→ SOURCE EXCERPT:
####
Re: scanner/parser minimization

From: Greg Stark <stark(at)mit(dot)edu>
To: Tom Lane <tgl(at)sss(dot)pgh(dot)pa(dot)us>
Cc: Robert Haas <robertmhaas(at)gmail(dot)com>, pgsql-hackers(at)postgresql(dot)org
Subject: Re: scanner/parser minimization
Date: 2013-03-02 15:05:59
Message-ID: CAM-w4HOECQzDCUUOjBfTtpW-LG+S-U2aOtYNy0PsO6eKqNAx_Q@mail.gmail.com
Views: Raw Message | Whole Thread | Download mbox | Resend email
Thread:
Lists: pgsql-hackers

Regarding yytransition I think the problem is we're using flex to
implement keyword recognition which is usually not what it's used for.
Usually people use flex to handle syntax things like quoting and
numeric formats. All identifiers are handled by flex as equivalent.
Then the last step in the scanner for identifiers is to look up the
identifier in a hash table and return the keyword token if it's a
keyword. That would massively simplify the scanner tables.

This hash table can be heavily optimized because it's a static lookup.
c.f. http://www.gnu.org/software/gperf/

In theory this is more expensive since it needs to do a strcmp in
addition to scanning the identifier to determine whether the token
ends. But I suspect in practice the smaller tables might outweight
that cost.

On Thu, Feb 28, 2013 at 9:09 PM, Tom Lane <tgl(at)sss(dot)pgh(dot)pa(dot)us> wrote:
> I believe however that it's possible to extract an idea of which
> tokens the parser believes it can see next at any given parse state.
> (I've seen code for this somewhere on the net, but am too lazy to go
> searching for it again right now.) So we could imagine a rule along
> the lines of "if IDENT is allowed as a next token, and $KEYWORD is
> not, then return IDENT not the keyword's own token".
####
[Entries on locating words and elements]
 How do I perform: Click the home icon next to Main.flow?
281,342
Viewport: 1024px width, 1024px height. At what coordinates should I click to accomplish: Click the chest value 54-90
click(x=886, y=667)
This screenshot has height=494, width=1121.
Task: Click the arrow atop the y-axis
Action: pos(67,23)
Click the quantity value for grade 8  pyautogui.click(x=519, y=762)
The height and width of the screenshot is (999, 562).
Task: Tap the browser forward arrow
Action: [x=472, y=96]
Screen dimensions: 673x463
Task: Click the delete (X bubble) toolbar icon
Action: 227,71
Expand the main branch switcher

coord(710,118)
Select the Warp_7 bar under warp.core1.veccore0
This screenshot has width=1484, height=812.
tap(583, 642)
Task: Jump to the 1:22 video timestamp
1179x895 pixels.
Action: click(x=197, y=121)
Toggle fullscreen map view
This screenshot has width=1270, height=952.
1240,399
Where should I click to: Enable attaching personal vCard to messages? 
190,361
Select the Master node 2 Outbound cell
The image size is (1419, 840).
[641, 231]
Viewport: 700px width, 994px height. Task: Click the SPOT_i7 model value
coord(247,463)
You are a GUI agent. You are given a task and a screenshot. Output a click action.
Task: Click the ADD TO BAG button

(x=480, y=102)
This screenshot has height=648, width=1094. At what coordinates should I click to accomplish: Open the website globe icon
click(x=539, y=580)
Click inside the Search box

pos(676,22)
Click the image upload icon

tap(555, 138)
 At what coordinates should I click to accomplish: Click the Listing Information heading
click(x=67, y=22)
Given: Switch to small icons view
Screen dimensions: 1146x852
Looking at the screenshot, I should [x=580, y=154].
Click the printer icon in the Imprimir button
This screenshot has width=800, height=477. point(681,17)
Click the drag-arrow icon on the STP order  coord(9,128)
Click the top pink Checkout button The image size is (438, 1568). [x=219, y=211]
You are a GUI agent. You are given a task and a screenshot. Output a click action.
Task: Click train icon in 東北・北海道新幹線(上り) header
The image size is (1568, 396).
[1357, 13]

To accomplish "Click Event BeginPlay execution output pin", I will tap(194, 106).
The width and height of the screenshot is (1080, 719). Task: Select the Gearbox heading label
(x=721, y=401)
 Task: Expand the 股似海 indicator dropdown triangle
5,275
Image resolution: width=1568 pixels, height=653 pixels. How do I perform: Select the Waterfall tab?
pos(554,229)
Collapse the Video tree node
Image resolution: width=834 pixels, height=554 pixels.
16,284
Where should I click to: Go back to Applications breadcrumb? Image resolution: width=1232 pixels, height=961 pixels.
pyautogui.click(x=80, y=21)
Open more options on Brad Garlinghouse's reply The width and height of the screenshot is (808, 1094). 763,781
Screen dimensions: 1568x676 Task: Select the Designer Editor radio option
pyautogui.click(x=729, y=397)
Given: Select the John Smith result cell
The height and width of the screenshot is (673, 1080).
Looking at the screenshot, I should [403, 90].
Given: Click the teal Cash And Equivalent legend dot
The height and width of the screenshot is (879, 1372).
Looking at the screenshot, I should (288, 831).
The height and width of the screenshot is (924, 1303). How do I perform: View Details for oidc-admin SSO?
####
According to the scanner/parser minimization message, why would handling keywords through a hash table be more expensive in theory?

→ CORRECT OUTPUT: It would need to do a strcmp in addition to scanning the identifier to determine whether the token ends. The writer still suspects that in practice the smaller scanner tables might outweigh that cost.